Hardcode84 updated this revision to Diff 538471.Jul 9 2023, 5:57 PM

update doc

aartbik added inline comments.Jul 10 2023, 2:35 PM
mlir/docs/Dialects/GPU.md
69

I don't feel super strong about this, but should we adjust our syntax a bit.
(1) it feels like queue should be up front, just like tokens
(2) since we use [ ... ] for tokens we could use something similar for queue, e.g. <%queue1>,

or, alternatively, use something keyword based like 
      OP tokens %token1 queue %queue

Again, not a blocker, and I have not clean design in mind yet, but it feels like this is mixing and matching styles a bit

rebase, use <> for queue arg

Hardcode84 marked an inline comment as done.Jul 13 2023, 7:27 AM
Hardcode84 added inline comments.
mlir/docs/Dialects/GPU.md
69

Yes, I think it looks better.

Hardcode84 marked an inline comment as done.

update doc

I don't think the discussion we had in the thread converged?

I don't think the discussion we had in the thread converged?

Right, no activity in thread

mehdi_amini added inline comments.Jul 22 2023, 3:24 PM
mlir/docs/Dialects/GPU.md
44

This is back to the discussion in the thread, where I don't think I got clear answers, and I'd rather see it address there.

Right now it is claimed that the queues "allow more fine-grained control over kernel scheduling", but I don't quite get this argument: since they are entirely out-of-order it's not clear to me where is the "fine-grained control" here?

  • Have different queues for kernel execution and data copying.

Why is it useful? Since queues are out-of-order, other than mapping to a given device, I don't see the semantic different between one queue or two here.

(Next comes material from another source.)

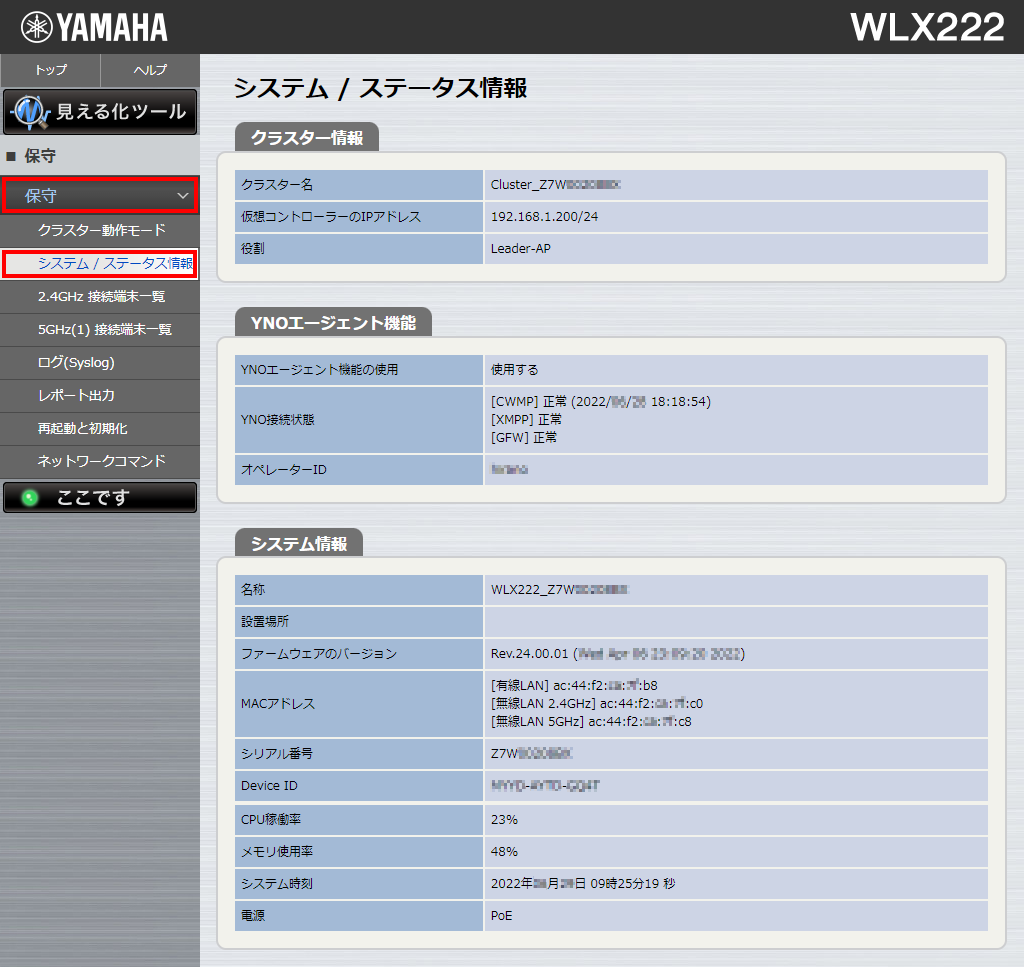Open 5GHz(1) 接続端末一覧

Hardcode84 added inline comments.Jul 24 2023, 9:32 AM
mlir/docs/Dialects/GPU.md
44

Our main usecase is running on multiple devices, which you cannot express with current dialect at all. Parallelizing execution and copying is handled automatically in SYCL, yes, but for some more low level APIs (Intel Level Zero) you will need to create two separate queues (which SYCL does this under the hood).

mehdi_amini added inline comments.Jul 24 2023, 4:20 PM
mlir/docs/Dialects/GPU.md
44

Our main usecase is running on multiple devices, which you cannot express with current dialect at all.

OK, but we're mixing two things here here: 1) how to map launches to a specific device and 2) scheduling aspects.

You're still not addressing my questions clearly: neither here, nor in the discourse thread, it's not clear to me how we'll converge on this patch right now.